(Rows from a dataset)
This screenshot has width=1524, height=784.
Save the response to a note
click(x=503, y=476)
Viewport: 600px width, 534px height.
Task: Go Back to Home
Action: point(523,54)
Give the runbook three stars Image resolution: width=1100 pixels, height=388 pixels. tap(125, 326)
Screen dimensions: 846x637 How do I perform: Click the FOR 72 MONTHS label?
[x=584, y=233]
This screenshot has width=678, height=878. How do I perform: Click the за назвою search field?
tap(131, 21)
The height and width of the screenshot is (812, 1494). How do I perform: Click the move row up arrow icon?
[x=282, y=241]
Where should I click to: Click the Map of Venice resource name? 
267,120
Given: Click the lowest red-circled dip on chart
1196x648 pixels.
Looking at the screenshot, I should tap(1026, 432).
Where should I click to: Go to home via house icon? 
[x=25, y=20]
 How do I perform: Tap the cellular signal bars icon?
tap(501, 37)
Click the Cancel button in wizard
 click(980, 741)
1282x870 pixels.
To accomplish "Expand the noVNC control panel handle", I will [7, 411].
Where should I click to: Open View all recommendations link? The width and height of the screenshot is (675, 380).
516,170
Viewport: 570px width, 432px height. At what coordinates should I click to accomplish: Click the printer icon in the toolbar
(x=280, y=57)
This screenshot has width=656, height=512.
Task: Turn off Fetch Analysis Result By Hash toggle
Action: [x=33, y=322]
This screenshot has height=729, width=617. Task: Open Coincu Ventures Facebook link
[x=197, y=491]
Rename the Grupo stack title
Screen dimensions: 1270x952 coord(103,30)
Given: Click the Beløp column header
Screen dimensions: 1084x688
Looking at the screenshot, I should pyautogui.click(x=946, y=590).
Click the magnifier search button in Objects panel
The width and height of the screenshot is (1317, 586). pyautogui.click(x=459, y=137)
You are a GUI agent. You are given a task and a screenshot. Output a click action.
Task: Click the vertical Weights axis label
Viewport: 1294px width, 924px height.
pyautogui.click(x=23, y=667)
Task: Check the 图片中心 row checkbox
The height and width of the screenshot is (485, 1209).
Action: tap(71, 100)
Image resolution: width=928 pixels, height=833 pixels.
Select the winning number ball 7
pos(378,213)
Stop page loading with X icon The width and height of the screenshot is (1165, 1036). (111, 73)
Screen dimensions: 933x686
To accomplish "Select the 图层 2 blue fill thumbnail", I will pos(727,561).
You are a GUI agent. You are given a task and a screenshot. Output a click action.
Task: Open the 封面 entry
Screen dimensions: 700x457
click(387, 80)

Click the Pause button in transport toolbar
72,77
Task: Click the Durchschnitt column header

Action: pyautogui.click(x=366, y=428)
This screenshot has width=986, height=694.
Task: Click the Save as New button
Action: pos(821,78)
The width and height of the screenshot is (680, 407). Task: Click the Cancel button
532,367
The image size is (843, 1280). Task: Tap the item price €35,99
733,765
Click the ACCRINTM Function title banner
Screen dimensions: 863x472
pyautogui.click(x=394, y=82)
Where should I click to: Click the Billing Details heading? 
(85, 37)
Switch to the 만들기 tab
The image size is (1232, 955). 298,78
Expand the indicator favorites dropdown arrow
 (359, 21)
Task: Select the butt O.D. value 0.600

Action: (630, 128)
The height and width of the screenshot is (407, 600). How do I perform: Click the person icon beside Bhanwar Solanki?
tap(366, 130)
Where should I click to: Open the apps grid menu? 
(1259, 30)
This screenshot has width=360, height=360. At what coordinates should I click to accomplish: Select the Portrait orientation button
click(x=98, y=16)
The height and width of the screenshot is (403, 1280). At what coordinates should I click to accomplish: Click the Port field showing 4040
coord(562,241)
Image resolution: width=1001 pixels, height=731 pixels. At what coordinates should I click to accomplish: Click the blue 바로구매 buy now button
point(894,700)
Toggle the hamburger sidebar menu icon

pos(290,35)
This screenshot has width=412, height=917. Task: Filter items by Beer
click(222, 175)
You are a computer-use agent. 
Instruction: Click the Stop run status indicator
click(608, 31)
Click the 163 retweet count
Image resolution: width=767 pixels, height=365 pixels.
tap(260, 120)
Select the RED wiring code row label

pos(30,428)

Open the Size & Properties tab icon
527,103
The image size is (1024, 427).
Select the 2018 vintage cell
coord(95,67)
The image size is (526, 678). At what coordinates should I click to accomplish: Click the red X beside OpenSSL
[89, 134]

STATED TASK: Find each line in the records above that contains the word "indicator", and copy those lines out in full.

FINISHED TASK:
Expand the indicator favorites dropdown arrow
Instruction: Click the Stop run status indicator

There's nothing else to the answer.